03/25/2006 - 8:28 a.m.


Given the recent realities of our lives, or at least of mine, it should have happened sooner. The only reasons life continued without change were habit and my heart and, ultimately, neither were enough to prevent it. And so, it's been coming for a while---possibly for the last eight days or so, possibly only for the last four since Kat left. But last night it happened. I left the marital bed and you can blame it on irreconcilable differences. Either the stamps or I had to go. So I left.

My bedroom, you see, is filled with stamps. As I have explained for years to FogieKnight, the first time the piles flow from next to his side of the bed and over my side of the bed, I'm gone---permanently. But we are not talking permanence here. The pile (or, more accurately, all the stuff in binders on shelves) is most of the problem but not a permanent problem. Divorce is not necessary. We only need separation and, I hope, only for a few days.

Stamps and vaporizers are incompatible. All that humidity? All that steam? The poor little stamps will wilt.

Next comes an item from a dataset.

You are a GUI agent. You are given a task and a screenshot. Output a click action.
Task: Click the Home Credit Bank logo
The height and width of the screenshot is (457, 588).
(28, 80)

They live in my bedroom to avoid the basement, not to have the bedroom become like the basement. And they are precious—even the ones that did not cost all that much (and which make up most of the collection.) To be fair, in a pinch, they would not be more precious than me but they sure are a close second. I've run the vaporizer in the room before when I've hit this tail-end-of-a-cold stage with all the nocturnal coughing. But it always makes FogieKnight inwardly (not outwardly, of course, because, after all, he is well-trained after more than twenty years of marriage) sigh.

Actually, to be accurate, which, as we all know, the storyteller in me just craves (oh, please be quiet FogieKnight), it's more than the stamps. FogieKnight hates the white noise the vaporizer makes. He hates the humidity of it. He probably hates the reminder that I am sick too---although the coughing alone supplies that. So he did not hesitate even a moment when I suggested that, now that Kat was gone, I should move in there with a vaporizer. Always before, there was no place to go with my vaporizer but now we have an empty bedroom. I expected at least a token squawk but I should have known better.

And we were both happier. His room was quiet and he and his stamps escaped a steambath. I slept through the night. Most likely, we'll repeat the whole thing tonight because, until I am through this cold, we have irreconcilable differences and Kat's absence has made leaving better than compromising.

So, Kat, (she says with a big wink and a wicked grin), now that you've left us, how does it feel to have contributed to the separation of your parents?